Work to be completed:
Output the entries that follow, word for word.

====== Supplied data ======

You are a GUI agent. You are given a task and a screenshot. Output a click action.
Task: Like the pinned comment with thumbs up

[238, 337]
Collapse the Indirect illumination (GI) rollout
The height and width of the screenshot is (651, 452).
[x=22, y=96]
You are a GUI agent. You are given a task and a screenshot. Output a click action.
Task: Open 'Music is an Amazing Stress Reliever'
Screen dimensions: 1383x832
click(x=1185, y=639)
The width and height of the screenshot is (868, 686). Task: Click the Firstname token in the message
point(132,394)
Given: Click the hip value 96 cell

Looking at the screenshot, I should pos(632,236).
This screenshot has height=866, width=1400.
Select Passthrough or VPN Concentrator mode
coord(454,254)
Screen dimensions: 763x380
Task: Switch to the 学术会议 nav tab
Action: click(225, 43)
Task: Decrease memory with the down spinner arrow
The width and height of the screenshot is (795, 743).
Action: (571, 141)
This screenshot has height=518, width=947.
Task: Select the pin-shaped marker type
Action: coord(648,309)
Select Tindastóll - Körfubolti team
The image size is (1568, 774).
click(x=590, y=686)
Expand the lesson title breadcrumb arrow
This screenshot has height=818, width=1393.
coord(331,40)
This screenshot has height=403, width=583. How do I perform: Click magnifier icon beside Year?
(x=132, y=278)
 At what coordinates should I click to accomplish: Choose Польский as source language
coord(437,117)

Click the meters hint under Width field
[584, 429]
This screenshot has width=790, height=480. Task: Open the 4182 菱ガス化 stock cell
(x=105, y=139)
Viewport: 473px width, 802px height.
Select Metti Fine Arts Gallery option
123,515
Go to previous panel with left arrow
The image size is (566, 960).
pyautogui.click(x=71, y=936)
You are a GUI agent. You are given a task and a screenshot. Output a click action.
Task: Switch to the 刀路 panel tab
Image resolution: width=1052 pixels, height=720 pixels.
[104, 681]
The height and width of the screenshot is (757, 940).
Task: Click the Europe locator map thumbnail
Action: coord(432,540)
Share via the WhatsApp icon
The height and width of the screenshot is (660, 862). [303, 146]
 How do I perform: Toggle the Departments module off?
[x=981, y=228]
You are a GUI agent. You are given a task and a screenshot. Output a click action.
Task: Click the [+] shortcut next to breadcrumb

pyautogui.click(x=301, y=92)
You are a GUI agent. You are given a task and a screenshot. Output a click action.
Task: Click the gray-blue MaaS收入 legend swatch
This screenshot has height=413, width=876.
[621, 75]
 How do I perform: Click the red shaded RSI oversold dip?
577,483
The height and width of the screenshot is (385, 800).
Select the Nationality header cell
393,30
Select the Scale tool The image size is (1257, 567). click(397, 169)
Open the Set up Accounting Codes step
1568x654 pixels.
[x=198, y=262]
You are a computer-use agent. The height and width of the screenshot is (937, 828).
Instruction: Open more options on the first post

======

Answer below:
You are a GUI agent. You are given a task and a screenshot. Output a click action.
Task: Like the pinned comment with thumbs up

[238, 337]
Collapse the Indirect illumination (GI) rollout
The height and width of the screenshot is (651, 452).
[x=22, y=96]
You are a GUI agent. You are given a task and a screenshot. Output a click action.
Task: Open 'Music is an Amazing Stress Reliever'
Screen dimensions: 1383x832
click(x=1185, y=639)
The width and height of the screenshot is (868, 686). Task: Click the Firstname token in the message
point(132,394)
Given: Click the hip value 96 cell

Looking at the screenshot, I should pos(632,236).
This screenshot has height=866, width=1400.
Select Passthrough or VPN Concentrator mode
coord(454,254)
Screen dimensions: 763x380
Task: Switch to the 学术会议 nav tab
Action: click(225, 43)
Task: Decrease memory with the down spinner arrow
The width and height of the screenshot is (795, 743).
Action: (571, 141)
This screenshot has height=518, width=947.
Task: Select the pin-shaped marker type
Action: coord(648,309)
Select Tindastóll - Körfubolti team
The image size is (1568, 774).
click(x=590, y=686)
Expand the lesson title breadcrumb arrow
This screenshot has height=818, width=1393.
coord(331,40)
This screenshot has height=403, width=583. How do I perform: Click magnifier icon beside Year?
(x=132, y=278)
 At what coordinates should I click to accomplish: Choose Польский as source language
coord(437,117)

Click the meters hint under Width field
[584, 429]
This screenshot has width=790, height=480. Task: Open the 4182 菱ガス化 stock cell
(x=105, y=139)
Viewport: 473px width, 802px height.
Select Metti Fine Arts Gallery option
123,515
Go to previous panel with left arrow
The image size is (566, 960).
pyautogui.click(x=71, y=936)
You are a GUI agent. You are given a task and a screenshot. Output a click action.
Task: Switch to the 刀路 panel tab
Image resolution: width=1052 pixels, height=720 pixels.
[104, 681]
The height and width of the screenshot is (757, 940).
Task: Click the Europe locator map thumbnail
Action: coord(432,540)
Share via the WhatsApp icon
The height and width of the screenshot is (660, 862). [303, 146]
 How do I perform: Toggle the Departments module off?
[x=981, y=228]
You are a GUI agent. You are given a task and a screenshot. Output a click action.
Task: Click the [+] shortcut next to breadcrumb

pyautogui.click(x=301, y=92)
You are a GUI agent. You are given a task and a screenshot. Output a click action.
Task: Click the gray-blue MaaS收入 legend swatch
This screenshot has height=413, width=876.
[621, 75]
 How do I perform: Click the red shaded RSI oversold dip?
577,483
The height and width of the screenshot is (385, 800).
Select the Nationality header cell
393,30
Select the Scale tool The image size is (1257, 567). click(397, 169)
Open the Set up Accounting Codes step
1568x654 pixels.
[x=198, y=262]
You are a computer-use agent. The height and width of the screenshot is (937, 828).
Instruction: Open more options on the first post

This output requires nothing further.